Design: In this study, we evaluated expression of CD30 (Ber-H2) in paraffin-embedded whole bone marrow biopsy sections, bone marrow biopsy tissue microarrays and skin biopsies using standard immunohistochemical techniques. Samples were from patients with cutaneous (n=12) and systemic mastocytosis (n=23), myelomastocytic leukemia (n=2), monoclonal mast cell activation syndrome (n=2) contrasting with reactive/normal marrows (n=8), myeloproliferative neoplasms (MPN, n=16), myelodysplastic syndromes (MDS, n=18), MDS/ MPN neoplasms (n=6) and myeloid neoplasm with eosinophilia and PDGFRA (n=1). Positive expression of CD30 was graded as 1+ (weak) versus 2+/3+ (moderate/strong).
Results: CD30 highlighted >5% mast cells in mast cell leukemia (4/4), aggressive SM (3/3), indolent SM (3/3), SM with an associated hematological non-mast cell disease (SM-AHNMD, 6/11), and cutaneous mastocytosis (6/12). Expression was 1+ in 2/4 mast cell leukemias, 2/3 aggressive SM, 2/3 indolent SM, 1/6 SM-AHNMD, and 1/6 cutaneous mastocytosis. No expression of CD30 was seen in myelomastocytic leukemia, smoldering SM, monoclonal mast cell activation syndrome, reactive/normal marrows including mast cell hyperplasia, MDS, MDS/ MPN, and myeloid neoplasm with eosinophilia. Focal scattered CD30 positivity (2-5% of mononuclear cells) was seen in 2/16 MPN marrows including chronic eosinophilic leukemia, NOS and chronic myelogenous leukemia.

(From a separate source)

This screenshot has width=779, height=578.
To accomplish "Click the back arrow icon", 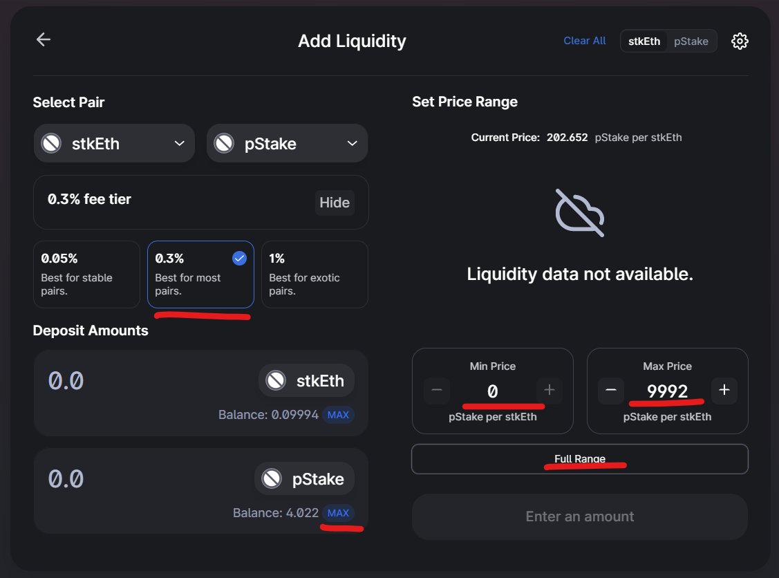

Conclusions: CD30 expression is present in cutaneous and systemic mastocytosis including aggressive and indolent forms of mast cell disease, but is generally not present in MDS and MPN. The differential diagnosis of CD30+ infiltrates in marrow and skin now includes mastocytosis emphasizing the importance of lineage specific markers when evaluating neoplasms in these locations.